Les stands des éditeurs au Jardin des Plantes
Samedi après-midi, les Poétiques de Saumur se sont déroulées au Jardin des Plantes par un temps magnifiquement ensoleillé. Sous le pavillon d’entrée, à gauche de la statue d’un héros grec blessé, on pouvait rencontrer des éditeurs de poésie : Jacques Brémond, Potentille, Isabelle Sauvage, MLD, Entre Deux, Le Chat qui tousse, La Dragonne et Frichtre. La Bibliothèque-Médiathèque de Saumur y présentait aussi les ouvrages de poésie qu’elle met actuellement en lumière, tandis que le stand de la librairie Le Livre à Venir proposait les livres des éditions Zulma, qui fêtent cette année leurs vingt ans d’existence.

Données de coordonnées des éléments
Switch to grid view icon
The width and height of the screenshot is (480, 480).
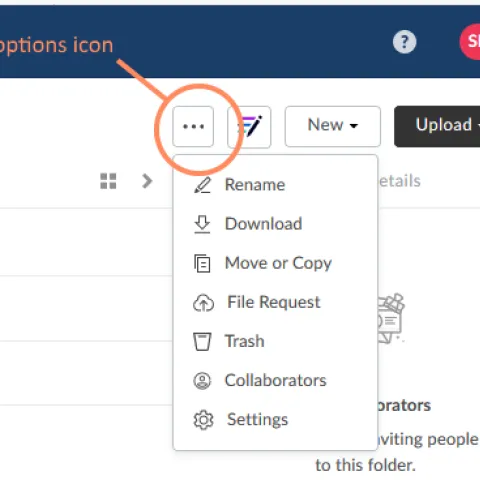[x=108, y=181]
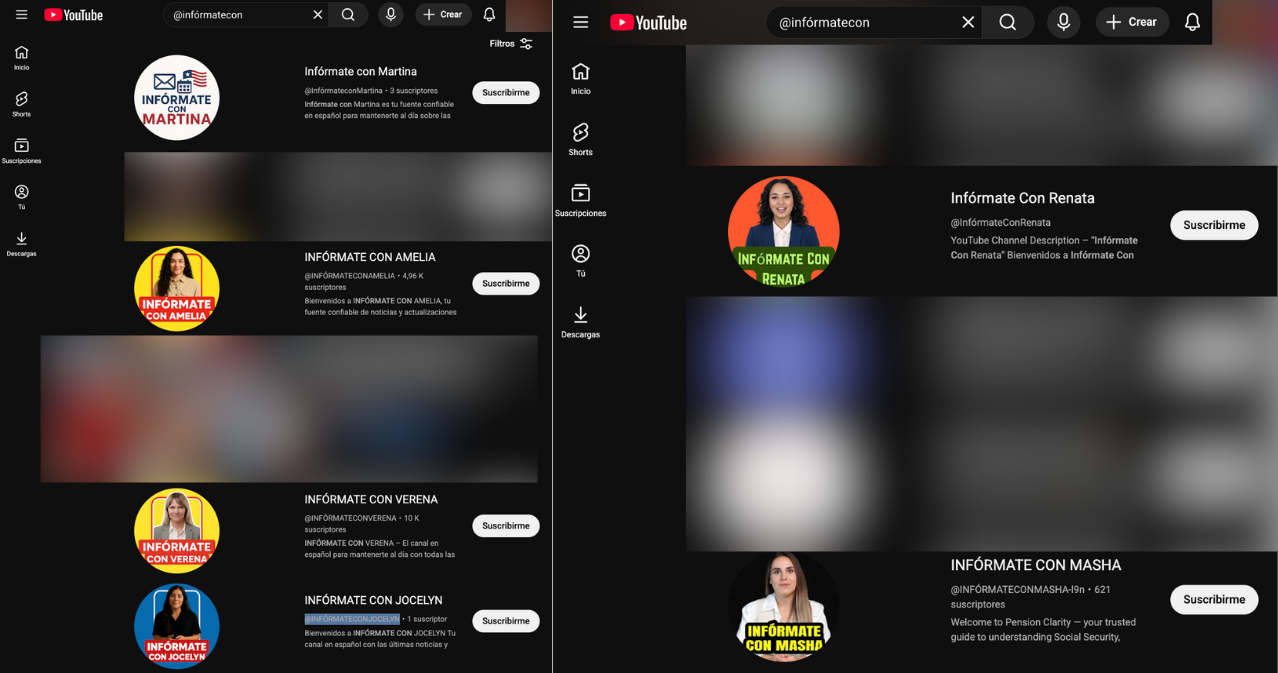
Task: Open Filtros search filters
Action: (x=511, y=44)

Consigne de l'exercice: Recopiez intégralement l'extrait sur les stands des éditeurs au Jardin des Plantes, s'il vous plaît. Ces enregistrements n'ont aucun lien avec l'extrait.

Résultat ci-dessous:
Les stands des éditeurs au Jardin des Plantes
Samedi après-midi, les Poétiques de Saumur se sont déroulées au Jardin des Plantes par un temps magnifiquement ensoleillé. Sous le pavillon d’entrée, à gauche de la statue d’un héros grec blessé, on pouvait rencontrer des éditeurs de poésie : Jacques Brémond, Potentille, Isabelle Sauvage, MLD, Entre Deux, Le Chat qui tousse, La Dragonne et Frichtre. La Bibliothèque-Médiathèque de Saumur y présentait aussi les ouvrages de poésie qu’elle met actuellement en lumière, tandis que le stand de la librairie Le Livre à Venir proposait les livres des éditions Zulma, qui fêtent cette année leurs vingt ans d’existence.